All RVs (both trailers and motorhomes) have two weight ratings. These ratings (numbers) are very important, and it is vital that you know and understand the significance of these ratings when you buy your RV and when you load your belongings and loved ones in them for travel.
GCWR (gross combined weight rating) is the weight of the vehicle when it is completely empty — that means no fuel, no luggage or gear, no food or drinks, and no driver or passengers. GVWR (gross vehicle weight rating) is the maximum weight that the vehicle can carry when fully loaded. The difference between these two numbers is the amount of weight you will be able to load into the rig for travel. You need to figure in everything you will be putting into the RV, and that includes the people, pets, and food you will want to take on your trip and the fuel that you need to power you.

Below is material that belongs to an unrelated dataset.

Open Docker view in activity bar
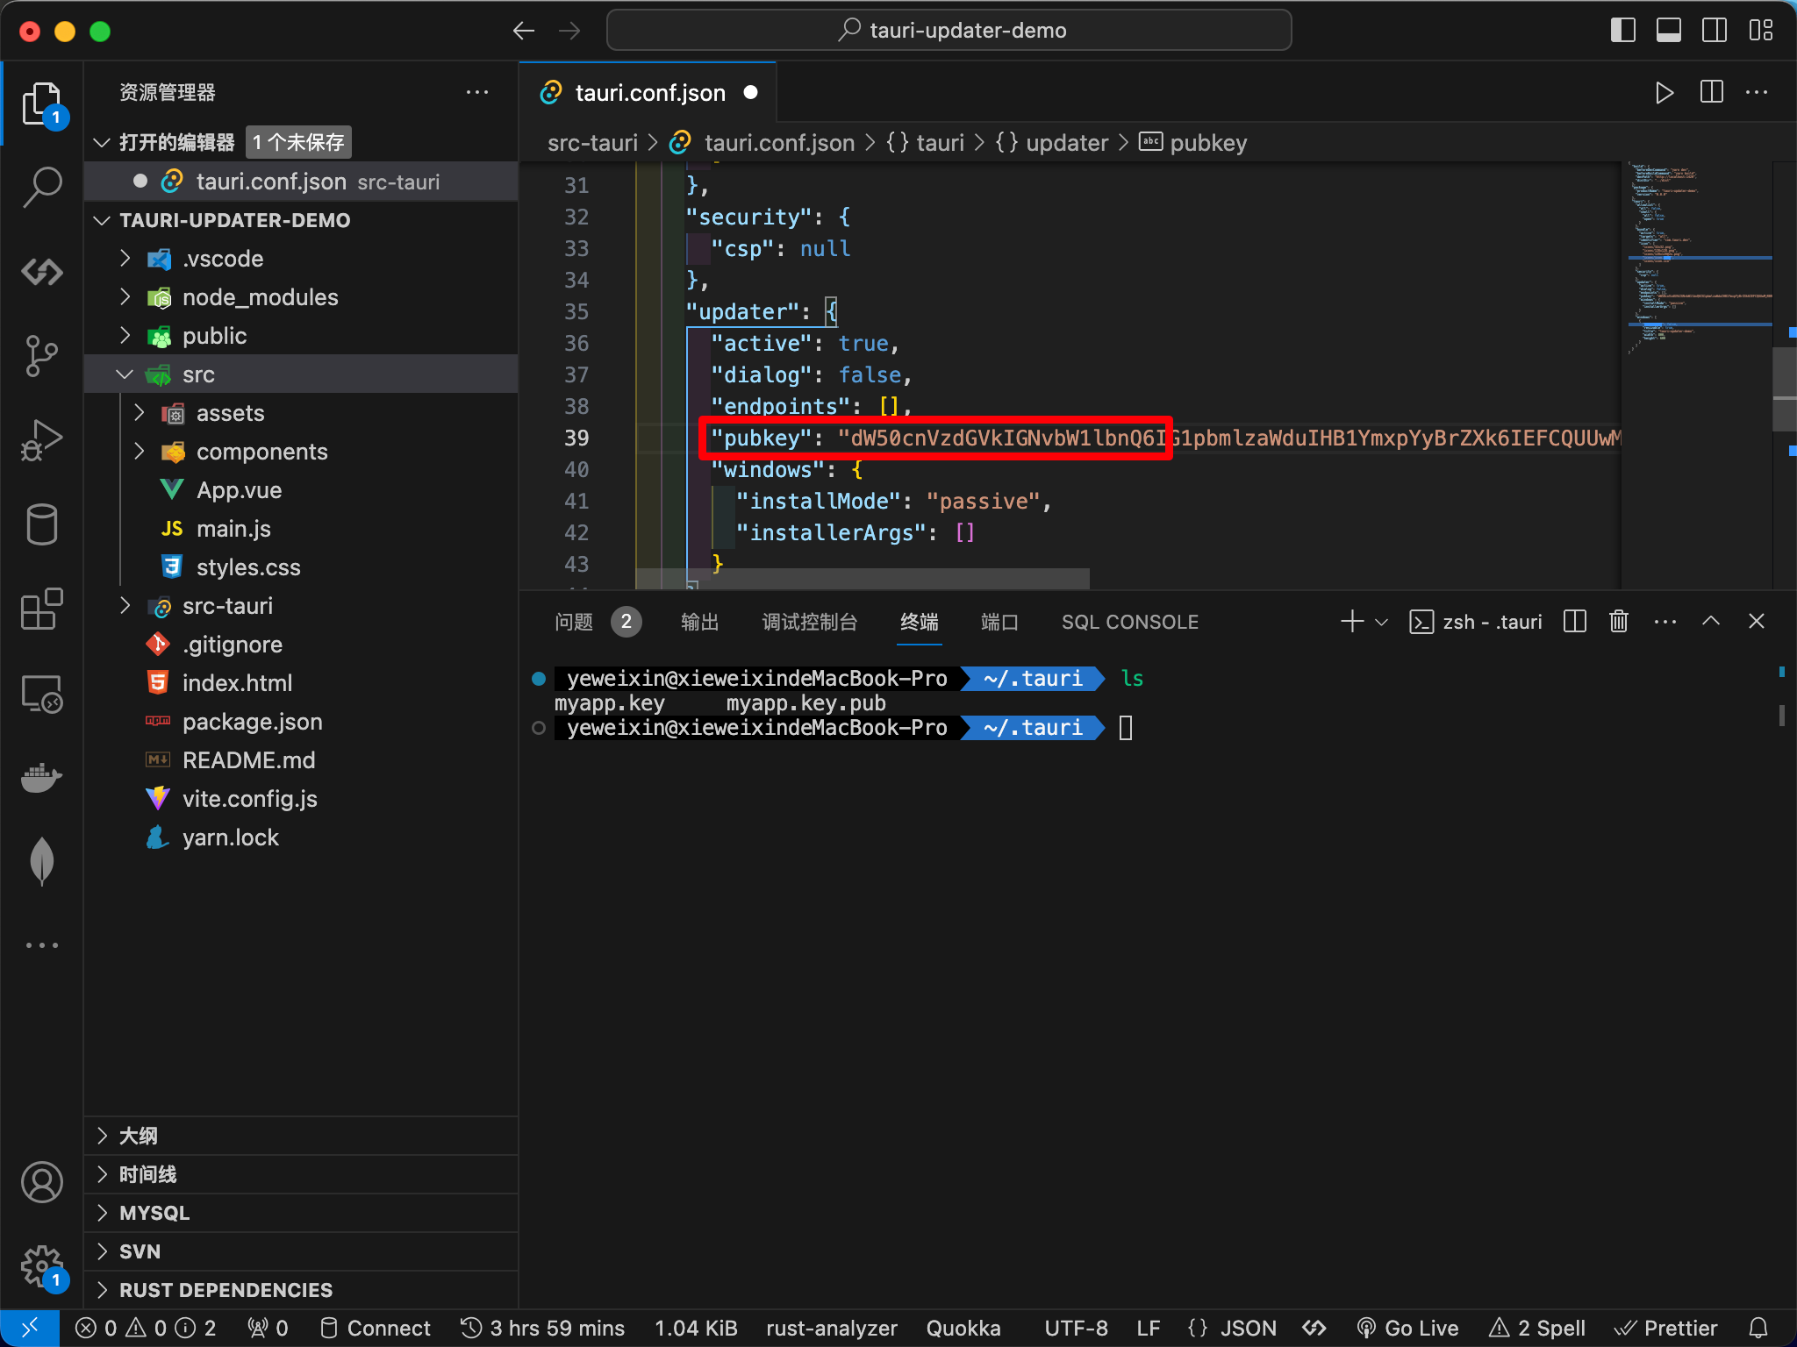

If you are tempted to add too many items or baggage to your rig, you are risking handling problems that could prove dangerous on some roads. You will find that your suspension, brakes, and tires may wear out much sooner than you expected. The damage that causes can be costly, not only in replacing parts that have worn prematurely, but also in the future when you are trying to trade the RV in on a newer rig.
You will usually find the GCWR and the GVWR on a metal plate located inside the door of a trailer for easy accessibility. You should also be able to find them in at least one other location, such as in the engine compartment of a motorhome. A serial number for the unit is likely to be in the same place; this can be useful for verifying with the chassis builder that the weight ratings are correct.
Some RV manufacturers will list GCWR as the weight before optional equipment is added. Air-conditioning units and microwaves will add a significant amount of weight. If the sales brochure lists these items as “optional,” you will need to find out their weights and add them to the GCWR before you can figure out the weight you have available for your gear. If possible, you should try to weigh the vehicle before you purchase it and verify that the ratings are correct. If you are able to get the rig weighed and have to take it to a truck weigh station, remember to figure in the weight of the fuel in the gas tanks (about 6.15 pounds per gallon for gasoline).
Once you have an accurate number for the cargo-carrying capacity of your rig, you will then need to determine the weight of the cargo (you, your passengers, and all the stuff you need) that you plan to carry on your travels. If you want to be safe, you should write down these weights (and weigh things — yes, including yourself — to be accurate). If you find that you are over your weight limit, you will need to start eliminating things.
A smart traveler can pack well within the weight limit of his RV. If your travels will take you though populated areas, don't pack food for more than a day or two and shop along the way. With water, just keep enough in the tank to flush the toilet and carry a small amount in water bottles to drink, restocking as you run out.